What to produce
Starting at the line that contains "You are a GUI", transcribe each line exactly through the end of the data below, and skip any pictures.
--*--
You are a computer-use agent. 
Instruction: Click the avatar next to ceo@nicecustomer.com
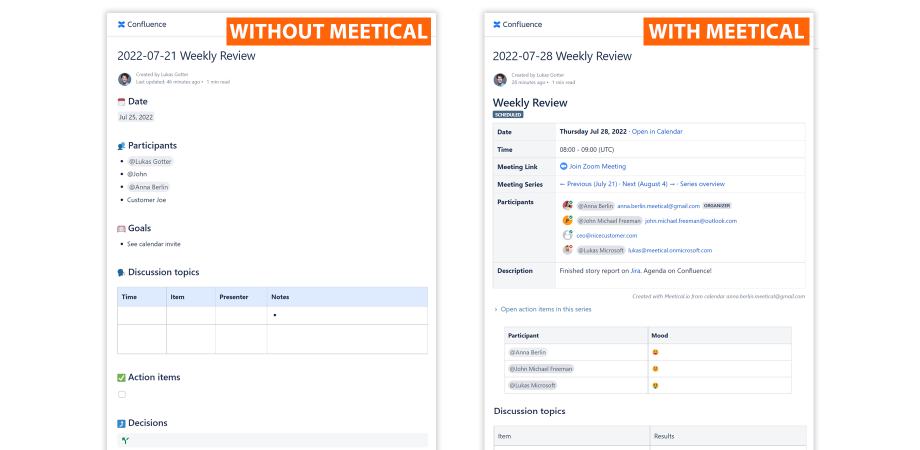pos(567,235)
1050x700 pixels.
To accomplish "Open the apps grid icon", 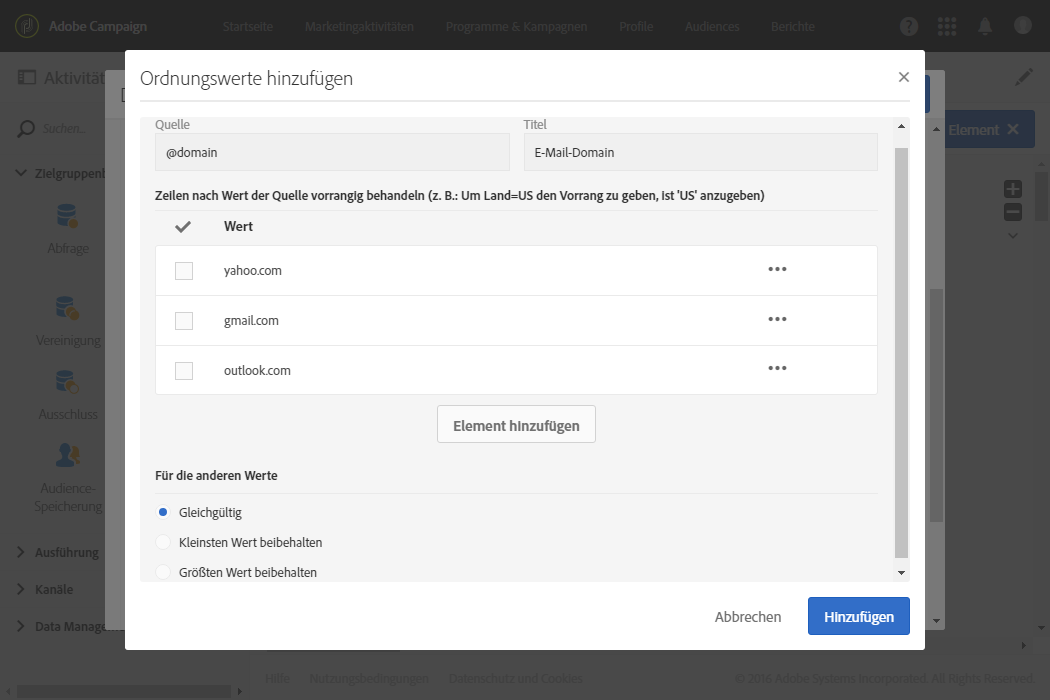I will [947, 26].
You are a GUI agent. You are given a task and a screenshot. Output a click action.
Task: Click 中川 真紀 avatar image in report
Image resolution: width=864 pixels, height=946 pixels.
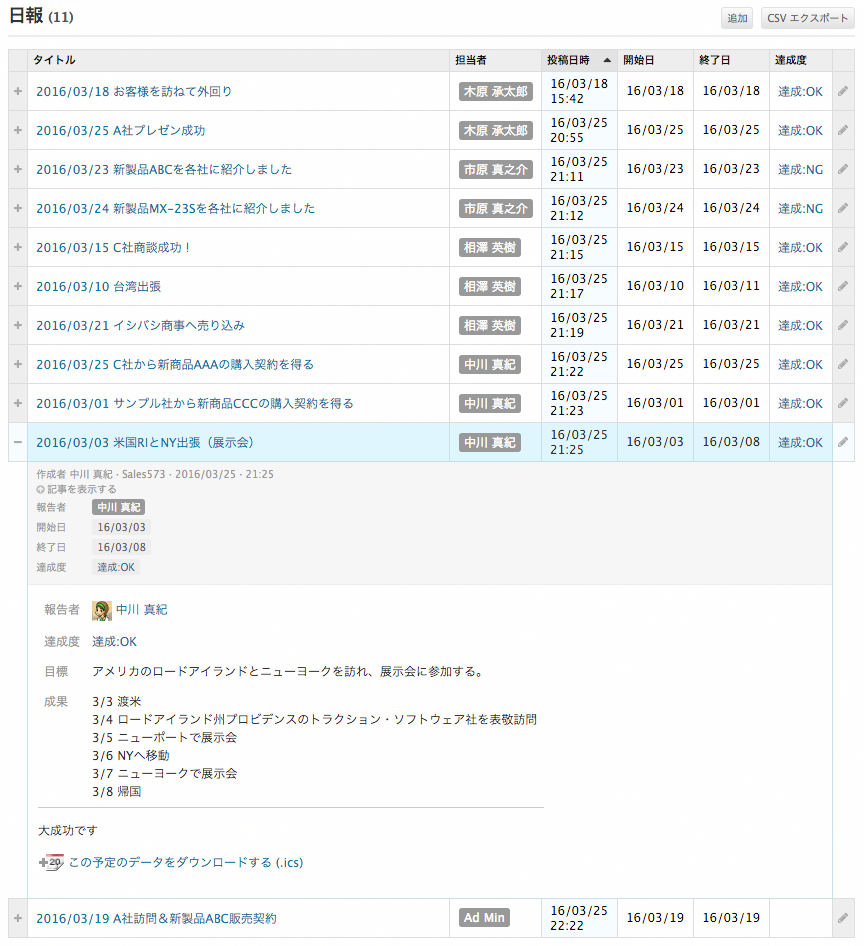[101, 610]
--*--
Output for this task
You are a GUI agent. You are given a task and a screenshot. Output a click action.
Task: Click 中川 真紀 avatar image in report
Image resolution: width=864 pixels, height=946 pixels.
[101, 610]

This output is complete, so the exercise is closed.